The plot is a complex tangle, but the central action concerns an attempted alien assault on the anarchist society. The book poses the question: how can the society as described here defend itself from bombardment by orbiting hostile spacecraft, when all use of violence has been delegated to machines that do not exist on those spacecraft? The answer is a SPOILER so I’ll hide it in the comments section.

Incidentally, I can’t help wondering whether the one-soldier-for-a-whole-society concept in John Wright’s Golden Age trilogy was inspired by a similar (not identical) notion in van Vogt’s book.
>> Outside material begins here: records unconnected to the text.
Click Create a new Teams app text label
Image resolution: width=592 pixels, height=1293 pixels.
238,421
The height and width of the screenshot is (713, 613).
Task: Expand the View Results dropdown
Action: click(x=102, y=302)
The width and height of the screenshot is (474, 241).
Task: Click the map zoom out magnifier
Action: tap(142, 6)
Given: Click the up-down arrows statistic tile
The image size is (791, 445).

I’ve added the paragraph I accidentally left out.

Adventures in Cartography

For ancient and medieval Europeans the standard map of the world looked like this:

T and O map

Yes, they knew it wasn’t strictly accurate; it’s supposed to be stylised. Of course they didn’t know how inaccurate it was. Remember that the Greeks knew of nothing east of India, west of Gibraltar, northeast of the Black Sea, or south of the Sahara. (When Alexander was in India he was enraged at being forced by his troops to turn back, since he thought he was in a few miles of seeing the eastern coast of Asia.) The Phoenicians knew better, having circumnavigated Africa – Herodotus expresses skepticism about this, in light of the to him implausible Phoenician account of the northerly position of the sun in the subequatorial sky, but this detail is precisely what has convinced modern historians that the Phoenicians indeed went where they said they went. The Phoenicians tended to keep their charts secret for commercial reasons, however, which may be why the foreshortened European version of Africa (also called “Libya”) didn’t get corrected. (Some think the ancient tales of the impassability of the waters west of the Straits of Gibraltar (which Plato invokes the ruins of sunken Atlantis to explain) were invented by Phoenicians (specifically Carthaginians) to safeguard the route of their tin trade with Cornwall.)
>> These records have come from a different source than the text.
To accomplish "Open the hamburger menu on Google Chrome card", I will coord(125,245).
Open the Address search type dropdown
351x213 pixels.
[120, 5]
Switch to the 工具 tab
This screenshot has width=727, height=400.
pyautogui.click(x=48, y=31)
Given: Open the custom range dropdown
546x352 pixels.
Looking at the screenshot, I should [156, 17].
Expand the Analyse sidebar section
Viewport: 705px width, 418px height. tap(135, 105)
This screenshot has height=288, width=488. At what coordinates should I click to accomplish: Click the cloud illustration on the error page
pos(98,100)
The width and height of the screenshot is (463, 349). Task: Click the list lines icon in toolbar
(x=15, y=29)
Mediterranean world This is why Europe, Asia, and Africa are called “continents” – because these land-masses surround, “contain,” the inner waterways – the “Mediterranean,” or middle-of-the-earth sea – where known civilisation flourished. This is also the origin of Europe and Asia being regarded as separate continents – because they were mostly separated by water in that area with which Europeans were familiar.

For the ancients, Delphi was the “navel of the world.” (According to legend, Zeus identified the centerpoint by releasing twin eagles from opposite ends of the earth and marking the place where they passed each other – a nice example of the seeds of science germinating in the soil of myth.) The medievals shifted the center about a thousand miles southeast to a more Judeo-Christianly appropriate site. (To modern western Europeans the late shift of the imperial capital from Rome to Constantinople seems like a move from a central location to a periphery, but to the ancients it seemed like the other way around.)

This style of map also survived the transition from a flat to a round earth. For most of the ancients, this map represented Earth as a disk with “Ocean” – for them the name of a giant river – running around the edge like Paul Bunyan’s Round River; for most of the medievals, on the other hand, this map represented the habitable side of a spherical Earth.